[Your instructions]
The entries are to be printed again word for word, but no picture may appear.

[Data to use]
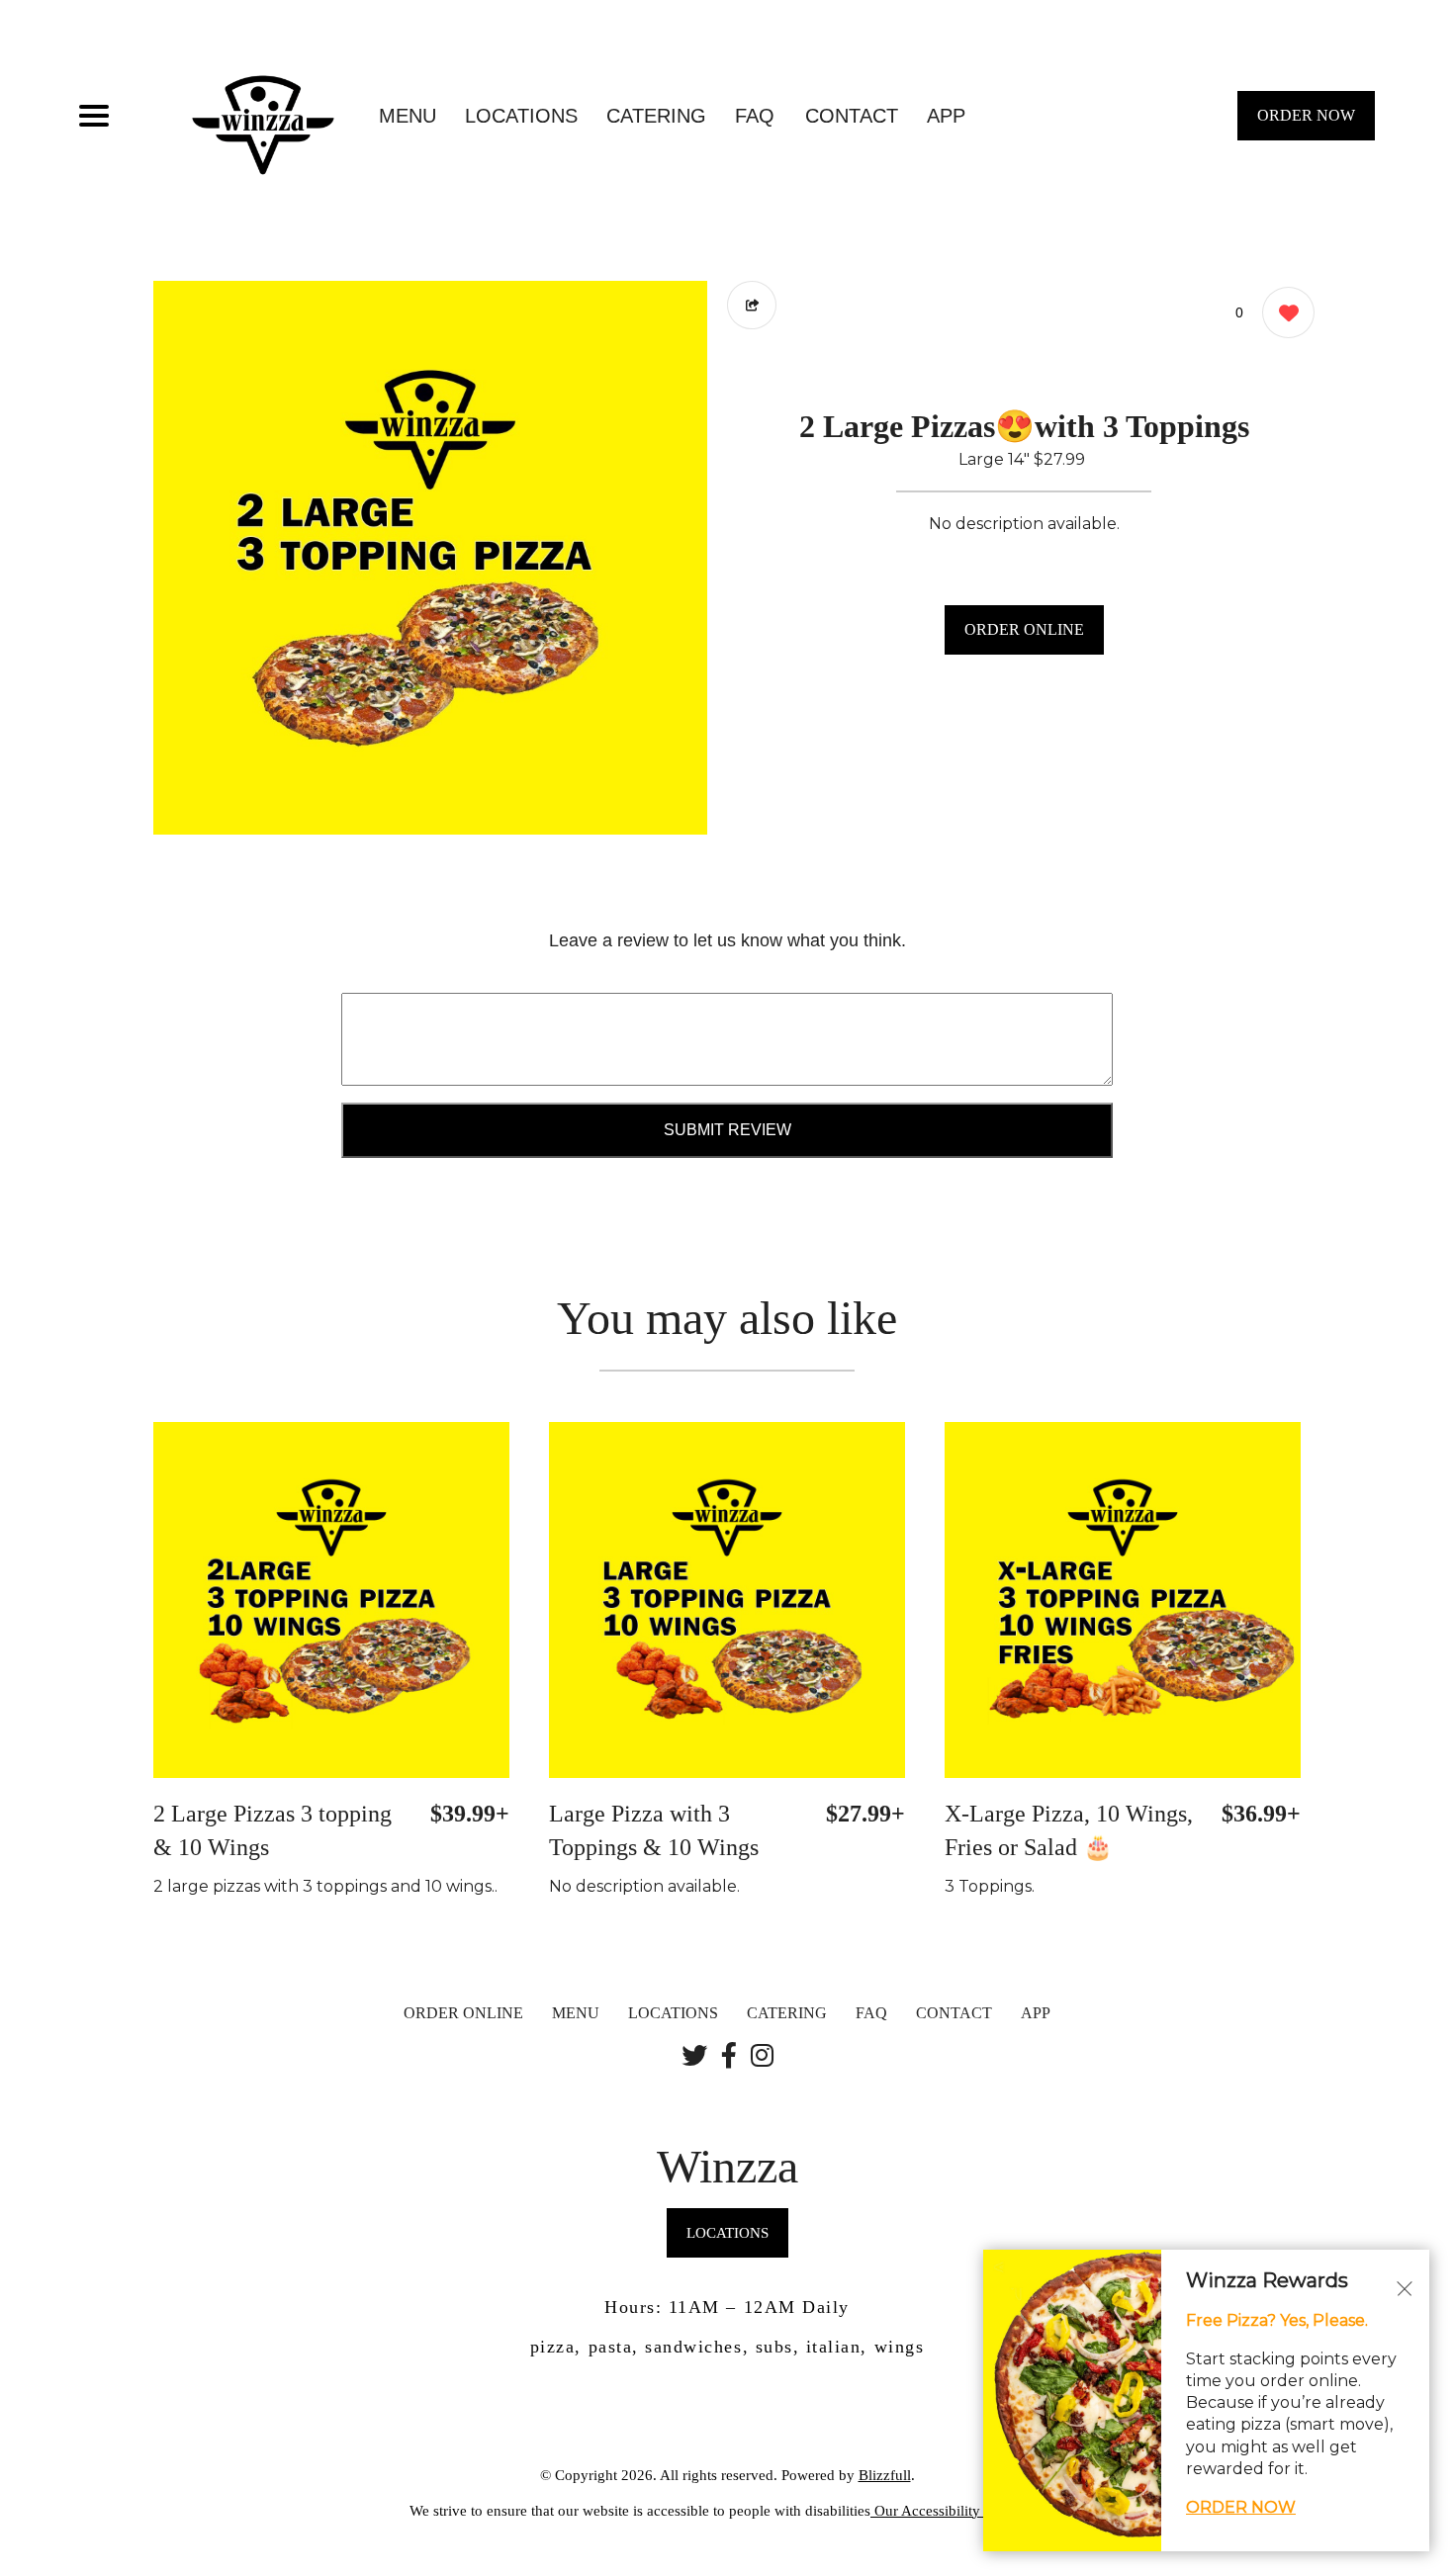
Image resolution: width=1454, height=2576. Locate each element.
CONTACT (851, 116)
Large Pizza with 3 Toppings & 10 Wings (654, 1830)
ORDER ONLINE (1024, 629)
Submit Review (727, 1129)
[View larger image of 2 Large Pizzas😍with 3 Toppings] (430, 558)
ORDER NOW (1306, 115)
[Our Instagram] (762, 2057)
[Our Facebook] (729, 2057)
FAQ (754, 116)
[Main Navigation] (94, 116)
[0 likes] (1283, 312)
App (946, 116)
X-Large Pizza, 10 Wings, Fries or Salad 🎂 (1069, 1830)
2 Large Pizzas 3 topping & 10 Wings (272, 1830)
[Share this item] (751, 305)
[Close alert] (1404, 2287)
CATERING (656, 116)
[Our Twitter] (694, 2057)
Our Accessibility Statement (957, 2511)
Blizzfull (885, 2475)
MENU (407, 116)
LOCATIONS (521, 116)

[Result of this exercise]
Image resolution: width=1454, height=2576. Locate each element.
CONTACT (851, 116)
Large Pizza with 3 Toppings & 10 Wings (654, 1830)
ORDER ONLINE (1024, 629)
Submit Review (727, 1129)
[View larger image of 2 Large Pizzas😍with 3 Toppings] (430, 558)
ORDER NOW (1306, 115)
[Our Instagram] (762, 2057)
[Our Facebook] (729, 2057)
FAQ (754, 116)
[Main Navigation] (94, 116)
[0 likes] (1283, 312)
App (946, 116)
X-Large Pizza, 10 Wings, Fries or Salad 🎂 (1069, 1830)
2 Large Pizzas 3 topping & 10 Wings (272, 1830)
[Share this item] (751, 305)
[Close alert] (1404, 2287)
CATERING (656, 116)
[Our Twitter] (694, 2057)
Our Accessibility Statement (957, 2511)
Blizzfull (885, 2475)
MENU (407, 116)
LOCATIONS (521, 116)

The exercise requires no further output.